No caigas en la trampa de pensar que es puro marketing, pero tampoco des por hecho que un café caro es automáticamente mejor solo porque lo sirven en un lugar bonito. Lo que sí es real es que el café de especialidad tiene un proceso completamente distinto desde la plantación hasta tu taza, y eso tiene un costo real. Los cafés normales suelen ser mezclas de granos de diferentes orígenes, a veces de menor calidad, tostados en grandes lotes y almacenados durante meses. El de especialidad viene de fincas identificadas, se cosecha en el momento exacto de maduración, y se tuesta en pequeños lotes pensando en resaltar las características específicas de ese grano.

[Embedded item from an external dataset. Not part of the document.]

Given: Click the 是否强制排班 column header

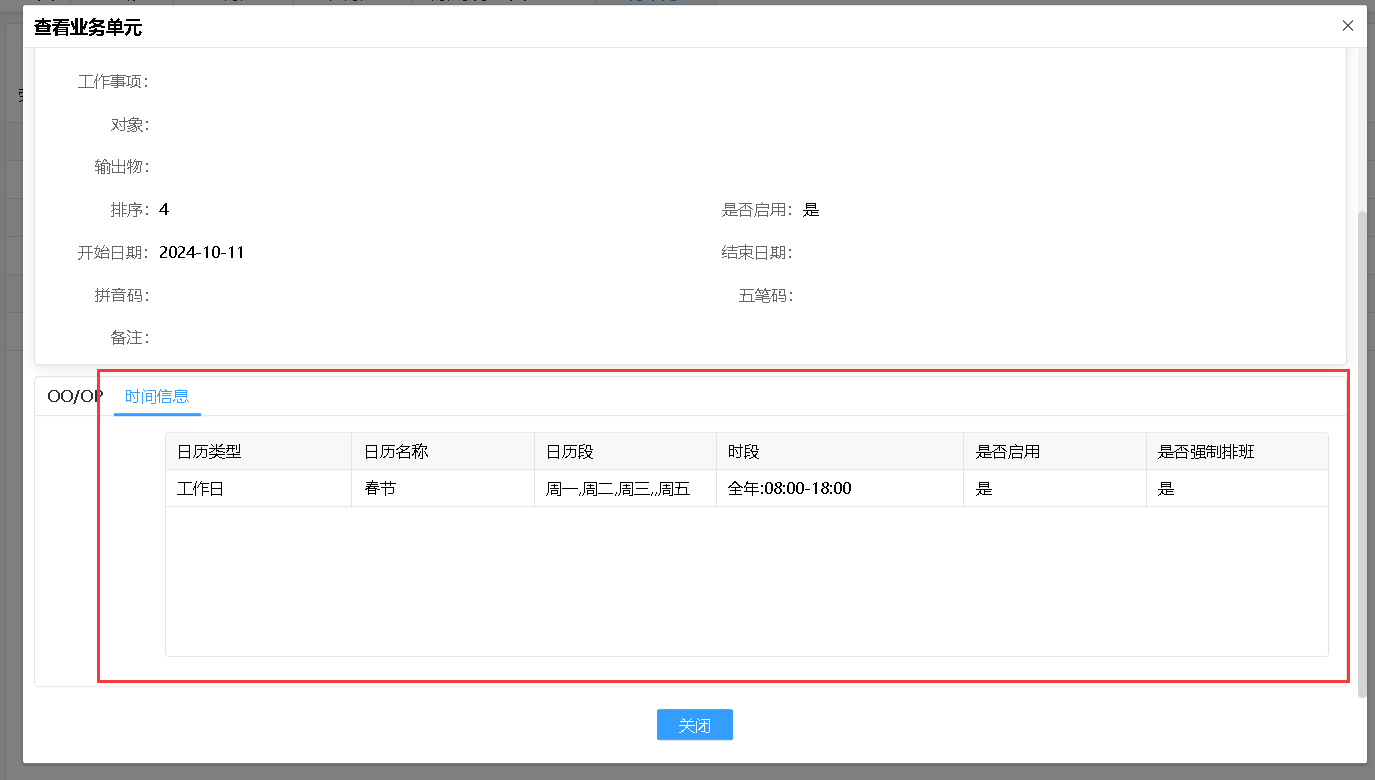Looking at the screenshot, I should [1199, 451].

Ahora, la cuestión honesta es que no todos los cafés de especialidad valen el triple de precio, y tampoco necesitás gastar esa plata para sentir la diferencia. Lo que notarás si probás uno decente es que el sabor es más limpio, menos amargo, con notas más complejas. A veces ciertos sitios te cobran extra por el ambiente hipster que mencionas, pero la mayoría de las cafeterías de especialidad que conozco le apuestan fuerte a la calidad del grano y al método de preparación porque saben que eso es lo que te va a traer de vuelta.
Mi consejo: probá uno en un lugar que suene seria respecto al café, no en el que más bonito se vea el local. Preguntá de dónde viene el grano y cuándo lo tostaron. Si es reciente (menos de dos semanas) y el barista te explica algo sin sonar como un vendedor, probablemente no estés tirando guita. La primera vez capaz que no notes mucha diferencia porque tu paladar no está entrenado todavía, pero después de algunos intentos la vas a sentir.